Mind you, this shouldn’t have been too surprising, given that we had plenty of evidence of Republican complicity. We even had a source in Arizona who fingered the late John McCain (“the worst senator Arizona ever had”) as a recipient of the services of the biggest fraud organizer in the state (a Democrat).

Right before my eyes, the uniparty emerged like some swamp monster. I’d made fun of all those tin-foil hat conspiracy theorists for years, and now I was wearing the hat myself. But I’d seen it with my own eyes. I didn’t have the luxury of pretending that Trump lost.

It wasn’t the Democrats who stole the election in 2020. It was the politicians. The Democrats couldn’t have gotten away with it without the Republicans handing it to them and looking the other way.

I won’t be analyzing this election too, because I already know how it’s done. I’ve seen how the sausage is made. And I know there were no real election integrity reforms between 2020 and 2022 except in Florida—which is why, by total coincidence, Florida is the only state in which the “red tsunami” actually happened. But that’s also why I moved to Florida: I want the politicians we elect, not the politicians the politicians elect…

amgreatness.com/2022/11/13/this-wasnt-an-election/

4 thoughts on ““This wasn’t an election””

  1. This, ultimately, is nothing more than the natural progression of a nation whose people are ever increasingly diluted in their moral and ethical constitution, which is the result of the false belief that a nation can prosper under the banner that all religions, or no religious beliefs, are all of equal validity. I believe there now exists a large part of society who sincerely think that breaking the law is justified because it is, in their view, for the common good.
    This was bound to be the outcome from the very beginning of this country. A house divided against itself can not stand.

    1. All countries die from immorality. All good things come from God. If we are a nation of thousands of different protestant denominations and the Catholic faith, we will generally agree on things moral and just. For most of our existence that was the norm.

      What ruined this country is what ruins every country, even the so-called “Catholic” countries: the worship of man. We are all prone to it. Communism, freemasonry, whatever the ideology it all comes down to the same thing.

      I bristle at the thought that the US is uniquely evil. I know a girl from Brazil. She is dirt poor. Mold grows on the insider of her home and chokes her daughter. Above her, almost every day, her brother lives. He has been on drugs since he was 9. Two or three times a week he tries to rape Julia. They live on 20 dollars a month.

      YES things are awful here, but the idea the US is lost, gone forever, is ridiculous. Brazil is a mostly “Catholic” country. All of Latin America is, and it has been used and abused by communists and the Church itself.

      Evil is evil, it all comes from one place.

  2. The author is correct. It is IMPERATIVE that we continue to back those who discuss the frauds. Even if it be to our detriment. That which is right must be defended or who shall be left do defend it??
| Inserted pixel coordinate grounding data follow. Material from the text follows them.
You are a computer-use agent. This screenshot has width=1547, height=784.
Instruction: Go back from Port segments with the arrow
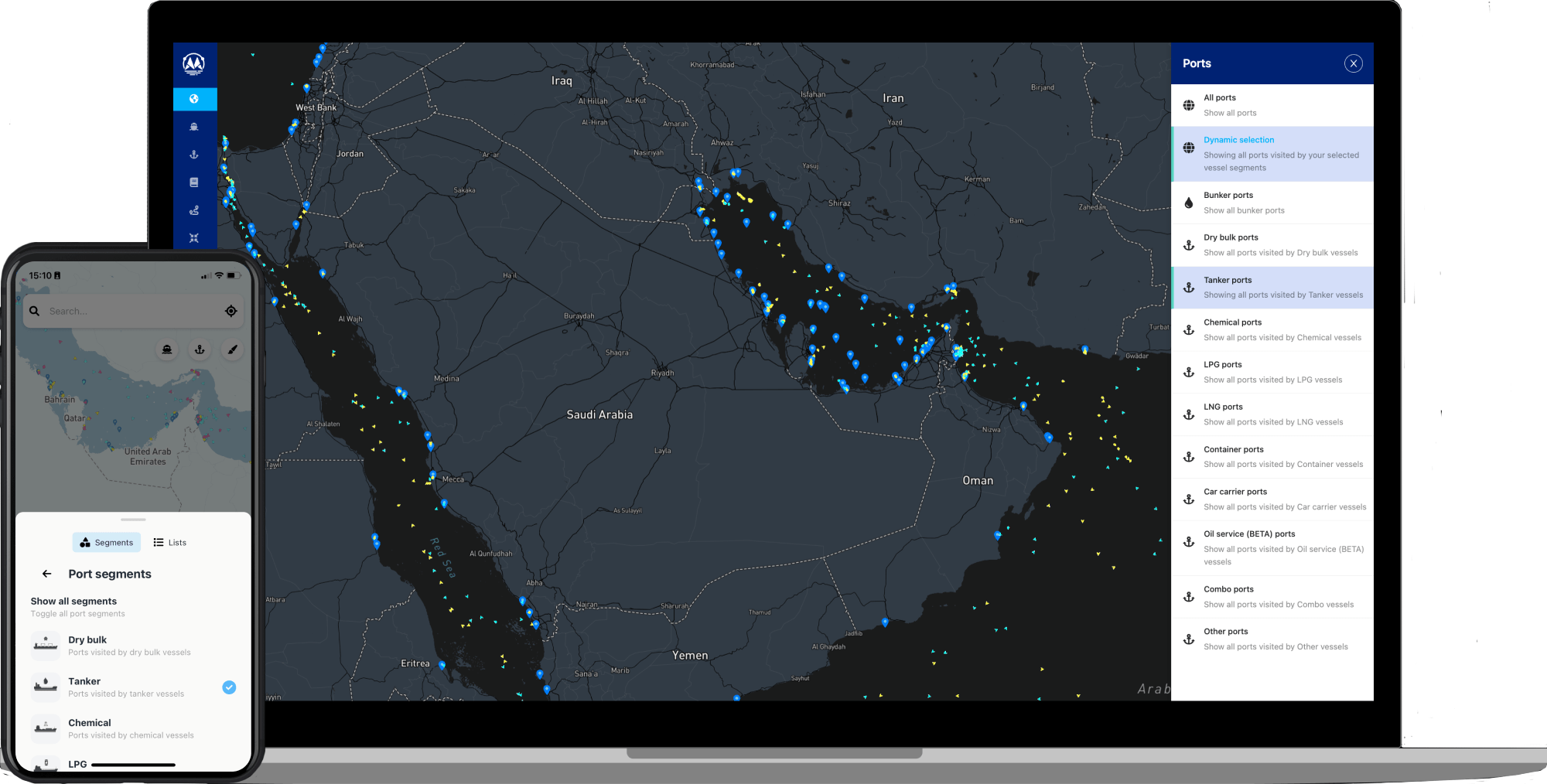pyautogui.click(x=46, y=574)
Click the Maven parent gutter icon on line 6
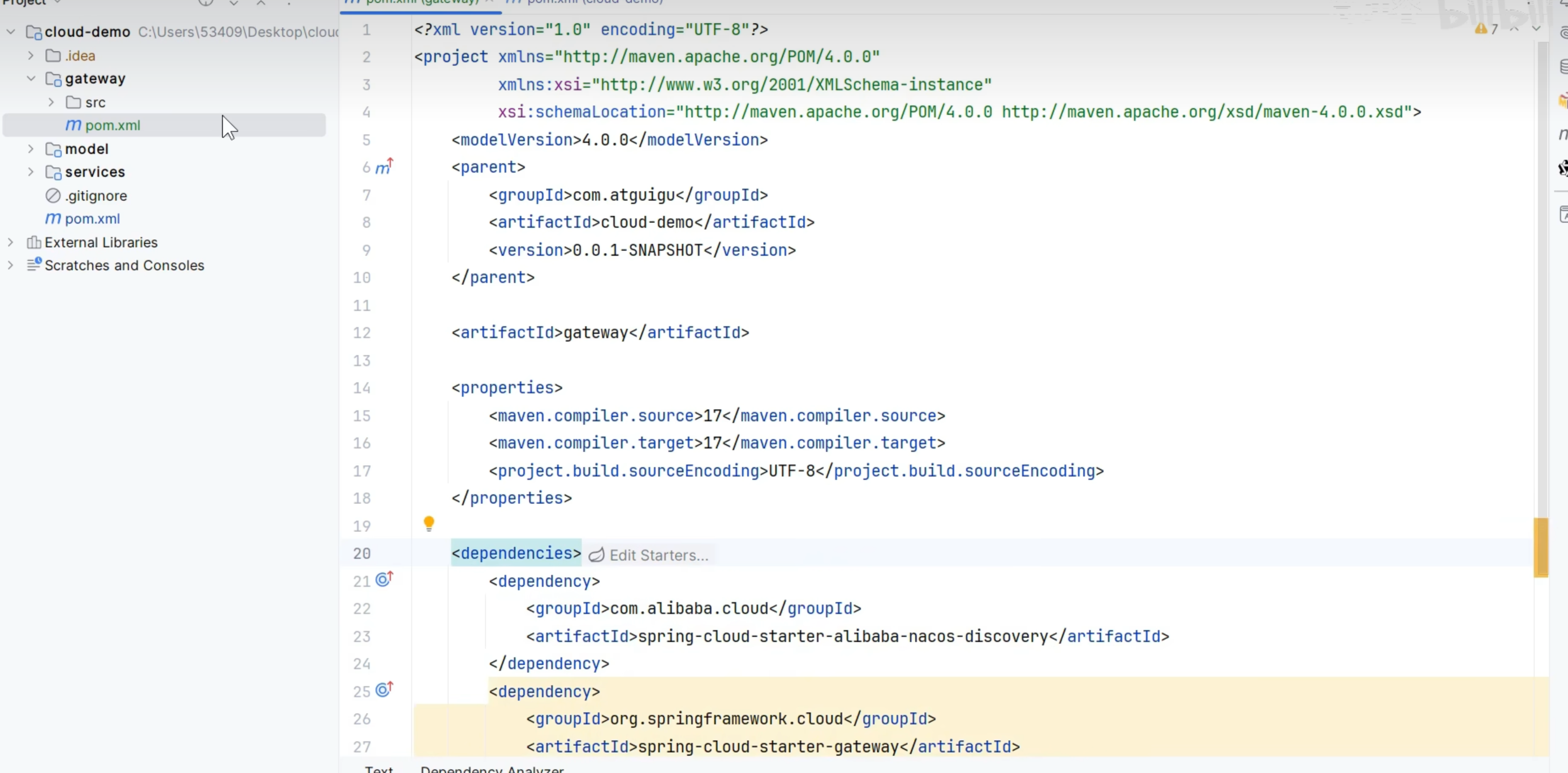The width and height of the screenshot is (1568, 773). click(x=384, y=167)
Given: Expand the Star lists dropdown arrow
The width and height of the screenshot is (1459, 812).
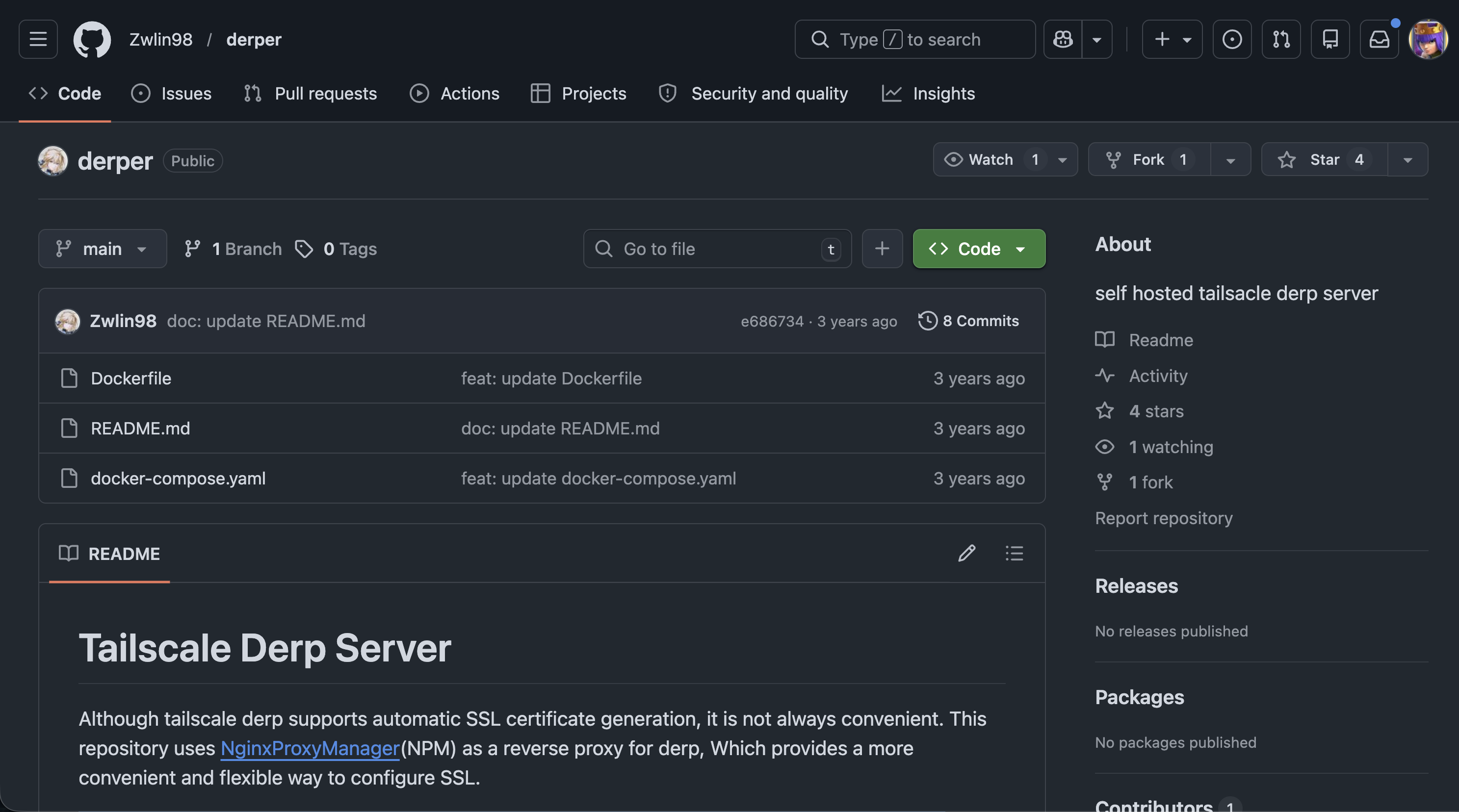Looking at the screenshot, I should coord(1407,160).

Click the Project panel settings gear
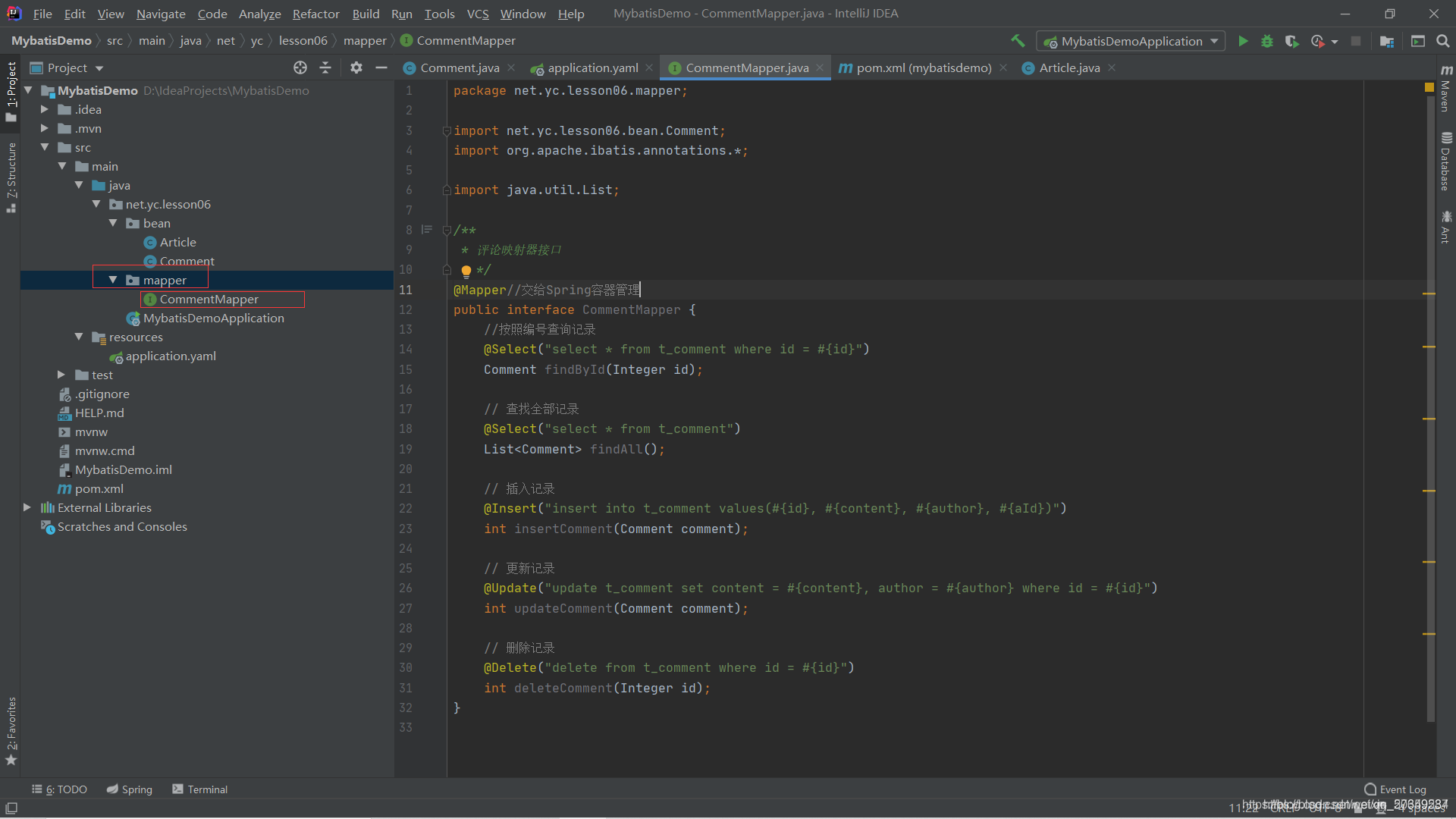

    There is a certain moral virtue to the monarchical system, and a certain inherent evil when the populace gets a say. In the monarchical system if the ruler is corrupt, the populace feels no moral obligation to agree with his perversion or depravity. But in a state where the populace decides its own leaders, they feel an unnatural connection to and solidarity with their selection. So if a leader be depraved, the populaces sees it not as an indictment of the individual himself, but as one against each of them! Thus the populace comes to accept depravity not thru actions of their own, but in solidarity with the one who they chose to represent them.